Por: Diego Macera
El Comercio, 21 de mayo de 2020
“¿Por qué no nos sinceramos y exigimos a todos los colegios privados cobrar la mitad de su pensión regular? Total, no están dando el servicio para el que los contraté. Por otro lado, yo sí sigo recibiendo igual que antes agua, luz y línea en mi celular, pero, aunque aún puedo, preferiría no tener que pagar ningún servicio. En esta situación de emergencia, ¿no sería justo también que se dejen de cobrar intereses a los préstamos y se pongan tasas máximas, o que se impida desalojar a las personas que no pueden pagar el alquiler? En verdad, todo sería más fácil si prohibimos que se despida a trabajadores o que se les baje el sueldo. Finalmente, ya que estamos en esas, deberíamos ser más conscientes y congelar de plano los precios de los bienes básicos, sobre todo alimentos y medicinas. Felizmente, por lo menos, el Congreso ya suspendió el pago de los peajes. A la gente no le alcanza para más”.
Estas demandas por mayor intervención económica son entendibles. Millones de familias han perdido ingresos y necesitan toda la ayuda que se les pueda alcanzar. Un mínimo de empatía y solidaridad deberían hacer obvio ese punto.

----

Continúe la columna sobre las demandas de mayor intervención económica durante la emergencia a partir de su última oración.

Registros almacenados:
----

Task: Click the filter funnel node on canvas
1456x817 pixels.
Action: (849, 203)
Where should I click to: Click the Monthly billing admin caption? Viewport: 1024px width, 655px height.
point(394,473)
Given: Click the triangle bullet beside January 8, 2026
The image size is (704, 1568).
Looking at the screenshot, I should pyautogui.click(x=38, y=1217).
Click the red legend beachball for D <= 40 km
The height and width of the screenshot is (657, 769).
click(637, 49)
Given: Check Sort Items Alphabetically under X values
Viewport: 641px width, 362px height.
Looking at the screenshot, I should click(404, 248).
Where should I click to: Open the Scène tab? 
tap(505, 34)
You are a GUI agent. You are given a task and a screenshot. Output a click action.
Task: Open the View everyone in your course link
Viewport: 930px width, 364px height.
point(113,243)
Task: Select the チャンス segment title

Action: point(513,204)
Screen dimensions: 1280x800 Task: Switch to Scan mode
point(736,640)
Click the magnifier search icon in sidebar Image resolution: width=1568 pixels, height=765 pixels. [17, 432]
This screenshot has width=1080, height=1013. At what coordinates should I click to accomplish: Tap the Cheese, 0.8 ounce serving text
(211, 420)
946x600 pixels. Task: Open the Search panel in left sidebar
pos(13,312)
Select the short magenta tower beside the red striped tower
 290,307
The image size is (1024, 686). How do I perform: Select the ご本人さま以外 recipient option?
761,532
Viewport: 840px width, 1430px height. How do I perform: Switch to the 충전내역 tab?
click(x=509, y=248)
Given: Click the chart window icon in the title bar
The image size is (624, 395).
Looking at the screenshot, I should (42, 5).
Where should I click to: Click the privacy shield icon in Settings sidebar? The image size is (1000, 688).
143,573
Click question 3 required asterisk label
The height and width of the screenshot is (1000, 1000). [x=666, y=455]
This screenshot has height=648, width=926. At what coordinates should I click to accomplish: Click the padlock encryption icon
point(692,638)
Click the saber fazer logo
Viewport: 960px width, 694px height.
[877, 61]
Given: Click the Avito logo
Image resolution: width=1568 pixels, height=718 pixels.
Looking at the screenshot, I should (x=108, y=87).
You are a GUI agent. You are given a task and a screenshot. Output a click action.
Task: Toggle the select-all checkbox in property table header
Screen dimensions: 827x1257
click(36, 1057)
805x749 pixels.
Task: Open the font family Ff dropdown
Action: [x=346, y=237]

----

_Respuesta propuesta_.
Pero las políticas públicas serias necesitan más que solo buenas intenciones. La empatía y la solidaridad pueden perfectamente ser el motivo, el fin y el combustible para la acción, pero no todo el diseño. Las mencionadas arriba son respuestas simples –y en ocasiones tan emocionales como equivocadas– a problemas complejos. Con dos décadas de siglo XXI encima, la tecnología ya permitiría, por ejemplo, que todos los días los peruanos usemos el celular para votar sobre leyes y políticas en una especie de Congreso ampliado desde los 130 miembros actuales a millones de ciudadanos. Democracia directa digital. ¿Cómo cree, estimado lector, que quedarían las votaciones masivas sobre las propuestas esbozadas en el primer párrafo? ¿Qué podría salir mal?
Como cualquier país, para ser viable, el Perú requiere de una clase política y técnica profesional que, a partir de la empatía y de su mandato de representación, diseñe soluciones realistas y sostenibles. En cierto modo, la política existe para canalizar e interpretar los pedidos básicos de la ciudadanía, reflexionar y darles una forma eficaz, respetuosa de derechos y responsable.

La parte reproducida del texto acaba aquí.